If you have an obligation to block unknown images, you can easily create a rule in MailMarshal to do so. A properly constructed rule will block messages containing images even if the images are contained in archive files or documents.

Blocking all images could create a heavy administrative load to deal with user requests to release messages. Fortunately MailMarshal includes an optional web-based End User Management system (SQM or Spam Quarantine Management) that can allow you to grant users the ability to release their own messages. Using SQM, you can prevent images from being passed directly to users, while allowing them some control over the content and minimizing administrative load.

Two Block Image rules are included in the MailMarshal default ruleset. Trustwave suggests that you use the rule that provides an exception for known images using the "fingerprinting" feature described below.

Note: When enabling user self management, the folder used by Image Analyzer (by default, 'Suspect Images') should NOT be enabled. Only the folder used by the Block IMAGES rule ('Attachment Type - Images') should be enabled for self-management. This will prevent offensive images from being displayed to users while allowing them to access the other unknown images. To prevent confusion, ensure that the folder 'Suspect Images' is not used by any other custom rules.

Allowing Company or Trusted Images

MailMarshal offers the ability to exclude from evaluation images used in Company documents, graphics or signatures as well as those from trusted sources. The feature in MailMarshal is known as Fingerprinting. A rule with Fingerprint image exclusion to the normal Block Image action is included with the default ruleset.

The default rule in MailMarshal SMTP is as follows:

Content Analysis Rule: Block IMAGES (unless fingerprint is known)
This rule blocks messages with IMAGE attachments, except where the fingerprint for that image is known to MailMarshal. This can be a useful way to allow company logos to be excluded from an image-blocking rule.
When a message arrives
Where message is incoming
Where message attachment is of type 'IMAGE'
And where attachment fingerprint is not known
Send a 'Multimedia in' notification message
And move the message to 'Attachment Type - Images' with release action "continue processing"

Note: For more information about fingerprinting and adding images to the known fingerprints, see the User Guide. The fingerprinting functionality should be used with discretion. Fingerprinting very large numbers of images can slow MailMarshal configuration reloads.


The strategy and MailMarshal capabilities described above should permit you to block most offensive images propagated by email, while allowing those from company or trusted sources, and with minimal ongoing administrative load.

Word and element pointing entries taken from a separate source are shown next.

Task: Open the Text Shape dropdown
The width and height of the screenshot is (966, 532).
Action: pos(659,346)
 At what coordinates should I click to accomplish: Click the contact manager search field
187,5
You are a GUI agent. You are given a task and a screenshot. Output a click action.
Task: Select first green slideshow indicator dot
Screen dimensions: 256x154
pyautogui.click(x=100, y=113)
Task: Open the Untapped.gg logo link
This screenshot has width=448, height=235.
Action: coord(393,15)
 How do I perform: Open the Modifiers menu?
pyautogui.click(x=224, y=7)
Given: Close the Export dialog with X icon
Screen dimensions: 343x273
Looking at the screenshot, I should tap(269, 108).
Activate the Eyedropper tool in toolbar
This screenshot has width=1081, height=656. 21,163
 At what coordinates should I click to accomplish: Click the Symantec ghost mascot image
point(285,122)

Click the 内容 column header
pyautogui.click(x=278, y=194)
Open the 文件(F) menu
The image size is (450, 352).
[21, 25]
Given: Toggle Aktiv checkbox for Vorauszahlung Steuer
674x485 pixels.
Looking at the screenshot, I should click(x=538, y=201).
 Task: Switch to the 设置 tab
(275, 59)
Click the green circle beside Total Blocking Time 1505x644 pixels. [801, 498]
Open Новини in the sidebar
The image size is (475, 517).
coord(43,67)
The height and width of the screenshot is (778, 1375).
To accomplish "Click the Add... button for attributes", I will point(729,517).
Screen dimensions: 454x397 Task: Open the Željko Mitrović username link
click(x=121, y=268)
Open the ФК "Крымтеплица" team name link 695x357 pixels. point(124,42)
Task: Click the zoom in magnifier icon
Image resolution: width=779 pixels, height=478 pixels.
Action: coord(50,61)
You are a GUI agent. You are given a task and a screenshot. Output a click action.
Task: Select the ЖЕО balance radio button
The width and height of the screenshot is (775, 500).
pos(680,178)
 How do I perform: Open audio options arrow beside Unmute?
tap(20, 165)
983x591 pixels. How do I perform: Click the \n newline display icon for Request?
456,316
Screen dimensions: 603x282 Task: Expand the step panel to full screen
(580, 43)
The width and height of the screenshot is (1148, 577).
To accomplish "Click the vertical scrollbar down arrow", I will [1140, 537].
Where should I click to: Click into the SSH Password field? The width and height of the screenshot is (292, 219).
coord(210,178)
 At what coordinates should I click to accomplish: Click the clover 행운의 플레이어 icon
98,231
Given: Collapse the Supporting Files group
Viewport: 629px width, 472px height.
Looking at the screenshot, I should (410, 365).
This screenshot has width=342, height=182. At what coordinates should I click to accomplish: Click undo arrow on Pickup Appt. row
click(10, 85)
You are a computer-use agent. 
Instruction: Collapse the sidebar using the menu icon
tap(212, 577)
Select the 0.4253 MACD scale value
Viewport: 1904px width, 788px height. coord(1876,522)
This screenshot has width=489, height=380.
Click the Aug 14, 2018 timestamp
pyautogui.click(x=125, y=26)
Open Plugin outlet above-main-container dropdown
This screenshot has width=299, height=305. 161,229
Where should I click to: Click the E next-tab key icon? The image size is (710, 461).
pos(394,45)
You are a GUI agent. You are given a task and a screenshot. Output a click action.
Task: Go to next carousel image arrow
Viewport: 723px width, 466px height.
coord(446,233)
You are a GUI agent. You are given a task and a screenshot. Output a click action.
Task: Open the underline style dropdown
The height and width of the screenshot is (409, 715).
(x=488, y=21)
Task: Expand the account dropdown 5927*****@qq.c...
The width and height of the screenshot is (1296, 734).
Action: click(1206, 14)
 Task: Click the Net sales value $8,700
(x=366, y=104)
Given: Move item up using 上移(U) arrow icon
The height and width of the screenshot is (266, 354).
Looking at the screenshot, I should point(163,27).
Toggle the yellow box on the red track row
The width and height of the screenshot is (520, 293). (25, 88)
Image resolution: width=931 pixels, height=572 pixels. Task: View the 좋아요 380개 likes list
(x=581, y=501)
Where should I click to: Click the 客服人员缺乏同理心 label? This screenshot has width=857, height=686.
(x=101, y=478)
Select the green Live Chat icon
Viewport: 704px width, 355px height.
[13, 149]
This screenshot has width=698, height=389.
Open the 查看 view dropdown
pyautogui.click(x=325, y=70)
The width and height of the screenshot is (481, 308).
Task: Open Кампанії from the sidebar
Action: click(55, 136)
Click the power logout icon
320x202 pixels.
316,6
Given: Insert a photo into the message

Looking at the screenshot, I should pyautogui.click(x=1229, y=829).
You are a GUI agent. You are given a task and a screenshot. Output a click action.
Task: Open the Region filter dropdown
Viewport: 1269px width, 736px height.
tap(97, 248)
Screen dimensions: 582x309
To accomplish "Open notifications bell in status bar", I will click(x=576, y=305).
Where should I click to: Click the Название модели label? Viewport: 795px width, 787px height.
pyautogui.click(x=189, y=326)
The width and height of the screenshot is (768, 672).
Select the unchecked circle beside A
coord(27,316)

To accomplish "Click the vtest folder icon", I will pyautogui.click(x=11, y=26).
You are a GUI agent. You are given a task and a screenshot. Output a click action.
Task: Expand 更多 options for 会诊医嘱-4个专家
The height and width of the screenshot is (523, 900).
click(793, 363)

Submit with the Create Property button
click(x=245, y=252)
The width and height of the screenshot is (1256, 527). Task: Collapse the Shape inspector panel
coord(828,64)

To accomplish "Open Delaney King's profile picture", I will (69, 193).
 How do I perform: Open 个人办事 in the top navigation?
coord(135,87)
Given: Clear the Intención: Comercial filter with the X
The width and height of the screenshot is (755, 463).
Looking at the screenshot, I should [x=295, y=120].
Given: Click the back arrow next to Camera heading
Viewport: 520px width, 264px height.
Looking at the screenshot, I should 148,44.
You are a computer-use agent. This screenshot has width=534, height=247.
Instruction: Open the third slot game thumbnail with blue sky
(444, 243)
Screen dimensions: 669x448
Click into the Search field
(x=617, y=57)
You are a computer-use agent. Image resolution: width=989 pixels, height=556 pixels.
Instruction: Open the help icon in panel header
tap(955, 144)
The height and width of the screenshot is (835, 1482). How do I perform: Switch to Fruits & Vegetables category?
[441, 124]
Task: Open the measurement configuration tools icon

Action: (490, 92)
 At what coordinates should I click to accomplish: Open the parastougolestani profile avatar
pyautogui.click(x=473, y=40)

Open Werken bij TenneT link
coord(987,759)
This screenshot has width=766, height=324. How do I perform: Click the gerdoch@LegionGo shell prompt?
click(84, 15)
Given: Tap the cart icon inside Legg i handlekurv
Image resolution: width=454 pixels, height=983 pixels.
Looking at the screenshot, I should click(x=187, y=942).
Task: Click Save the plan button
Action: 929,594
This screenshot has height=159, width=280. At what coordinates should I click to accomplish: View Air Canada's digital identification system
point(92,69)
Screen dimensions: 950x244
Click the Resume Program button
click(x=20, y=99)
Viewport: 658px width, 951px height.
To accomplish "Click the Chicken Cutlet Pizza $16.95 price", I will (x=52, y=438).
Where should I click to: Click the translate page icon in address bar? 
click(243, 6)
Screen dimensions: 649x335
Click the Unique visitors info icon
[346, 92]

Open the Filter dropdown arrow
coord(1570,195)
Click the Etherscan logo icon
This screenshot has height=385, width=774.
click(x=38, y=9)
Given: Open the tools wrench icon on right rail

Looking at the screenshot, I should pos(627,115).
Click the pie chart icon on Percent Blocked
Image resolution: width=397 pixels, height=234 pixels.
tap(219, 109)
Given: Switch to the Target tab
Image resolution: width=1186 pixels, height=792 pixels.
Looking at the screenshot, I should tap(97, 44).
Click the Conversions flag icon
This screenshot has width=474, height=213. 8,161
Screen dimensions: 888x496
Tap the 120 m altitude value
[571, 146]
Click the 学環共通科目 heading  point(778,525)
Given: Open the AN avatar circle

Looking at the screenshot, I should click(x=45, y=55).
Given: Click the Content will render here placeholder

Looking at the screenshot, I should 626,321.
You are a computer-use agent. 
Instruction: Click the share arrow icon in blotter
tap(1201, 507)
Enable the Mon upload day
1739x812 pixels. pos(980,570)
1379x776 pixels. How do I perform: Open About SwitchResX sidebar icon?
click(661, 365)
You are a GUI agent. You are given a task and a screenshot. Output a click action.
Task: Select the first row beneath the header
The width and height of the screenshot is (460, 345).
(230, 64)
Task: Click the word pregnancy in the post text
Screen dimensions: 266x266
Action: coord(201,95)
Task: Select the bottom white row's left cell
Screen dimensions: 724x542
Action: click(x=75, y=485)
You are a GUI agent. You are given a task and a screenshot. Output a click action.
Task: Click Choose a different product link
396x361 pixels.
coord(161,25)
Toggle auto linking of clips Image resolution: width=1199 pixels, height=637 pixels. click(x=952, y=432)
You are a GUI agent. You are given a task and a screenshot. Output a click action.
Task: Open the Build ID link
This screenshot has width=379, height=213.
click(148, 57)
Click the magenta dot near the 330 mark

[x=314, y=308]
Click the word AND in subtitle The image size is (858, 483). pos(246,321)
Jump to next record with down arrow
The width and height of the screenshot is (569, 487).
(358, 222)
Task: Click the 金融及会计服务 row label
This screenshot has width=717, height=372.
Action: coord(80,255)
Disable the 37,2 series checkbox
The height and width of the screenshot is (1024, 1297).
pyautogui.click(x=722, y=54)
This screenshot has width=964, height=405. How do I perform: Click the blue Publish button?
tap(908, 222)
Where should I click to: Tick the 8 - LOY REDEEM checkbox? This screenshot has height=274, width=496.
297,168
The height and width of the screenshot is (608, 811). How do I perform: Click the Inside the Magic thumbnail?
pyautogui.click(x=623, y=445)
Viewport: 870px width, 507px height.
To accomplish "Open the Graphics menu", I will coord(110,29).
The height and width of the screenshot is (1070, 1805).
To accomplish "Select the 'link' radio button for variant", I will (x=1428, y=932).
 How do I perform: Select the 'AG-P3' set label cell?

To complete the picture, you should ensure that an Acceptable Use policy for email is established in the organization and known to users. Individuals who exchange inappropriate material tend to do so repeatedly. MailMarshal allows you to report on blocked material and can send a notification to the user when it detects inappropriate content. Even if MailMarshal does not detect every instance of the material, the individuals will be educated that the content of email is being analyzed and monitored. The risk of action being taken, or social embarrassment, rapidly increases. Most users will comply with the policy voluntarily.